Jackpot winner who put nephew’s name on ticket ‘for good luck’ now says she’ll sue him

Posted at 6:37 PM, Jul 13, 2018
and last updated 2018-07-13 18:37:27-04

MARGAREE FORKS, Nova Scotia – It appeared to be a joyous photo op: a 57-year-old Nova Scotia woman and her 19-year-old nephew holding up a check for $1.2 million Canadian ($900,000) they’d won in a fundraising event that helped fire departments around Margaree Forks.

But per the CBC, the presser Thursday went downhill soon after the shutter clicked as Barbara Reddick said she’d be taking Tyrone MacInnis to court for his half of the money.
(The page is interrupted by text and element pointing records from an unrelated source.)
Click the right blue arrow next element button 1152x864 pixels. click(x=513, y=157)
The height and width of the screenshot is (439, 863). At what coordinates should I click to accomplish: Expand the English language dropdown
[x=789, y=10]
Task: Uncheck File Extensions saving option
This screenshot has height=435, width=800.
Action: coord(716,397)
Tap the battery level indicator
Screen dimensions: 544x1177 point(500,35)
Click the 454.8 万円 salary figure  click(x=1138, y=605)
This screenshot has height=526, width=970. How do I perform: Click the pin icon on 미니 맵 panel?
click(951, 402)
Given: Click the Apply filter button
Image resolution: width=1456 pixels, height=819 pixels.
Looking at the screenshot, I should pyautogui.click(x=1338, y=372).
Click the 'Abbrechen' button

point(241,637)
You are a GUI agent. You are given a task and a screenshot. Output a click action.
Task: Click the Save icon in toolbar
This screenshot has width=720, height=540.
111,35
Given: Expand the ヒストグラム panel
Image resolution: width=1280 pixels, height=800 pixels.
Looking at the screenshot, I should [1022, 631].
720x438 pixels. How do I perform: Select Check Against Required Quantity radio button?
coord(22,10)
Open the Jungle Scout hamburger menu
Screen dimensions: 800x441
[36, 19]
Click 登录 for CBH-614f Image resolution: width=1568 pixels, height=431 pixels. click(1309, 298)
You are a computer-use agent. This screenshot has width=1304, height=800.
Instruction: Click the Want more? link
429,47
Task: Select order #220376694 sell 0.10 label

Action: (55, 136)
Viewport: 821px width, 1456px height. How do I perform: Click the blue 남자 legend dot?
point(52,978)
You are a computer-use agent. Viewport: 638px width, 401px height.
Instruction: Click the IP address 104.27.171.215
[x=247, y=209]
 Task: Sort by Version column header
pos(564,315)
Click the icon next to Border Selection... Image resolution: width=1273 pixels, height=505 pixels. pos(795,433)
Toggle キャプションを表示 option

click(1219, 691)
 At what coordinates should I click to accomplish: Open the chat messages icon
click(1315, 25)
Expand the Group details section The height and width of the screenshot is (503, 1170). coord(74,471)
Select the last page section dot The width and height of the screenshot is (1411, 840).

“Tyrone is getting nothing,” says Reddick, per the Province, insisting the teen is lying that they’d agreed to split the prize, and that while his name had been alongside hers on the winning ticket, she’d added it there “for good luck because he’s like a son to me.”

Reddick says she’d electronically transferred $100 to MacInnis so he could buy her tickets for the Chase the Ace jackpot, in which eligible participants have a chance to draw the ace of spades from a deck of cards for the big prize.

“I said, ‘Well, put your name on the ticket and you’ll be my good luck charm,'” she notes.

Before the check ceremony, Reddick says she confronted MacInnis and asked him to admit they’d never agreed to split the winnings, but he wouldn’t—so after they were presented with the giant symbolic check, a “visibly upset” Reddick started going off on her nephew in front of the cameras, per the Cape Breton Post. “I’ll never speak to him, in this lifetime or the next,” she says, per the Province.

Commenters on the fundraiser’s Facebook page don’t seem sympathetic to Reddick, with many calling her “greedy.”

Meanwhile, a Dalhousie University law professor tells the CBC because of the amount of the prize, any legal claim would have to go through the Nova Scotia Supreme Court, could cost both sides “tens of thousands of dollars,” and may take years to settle.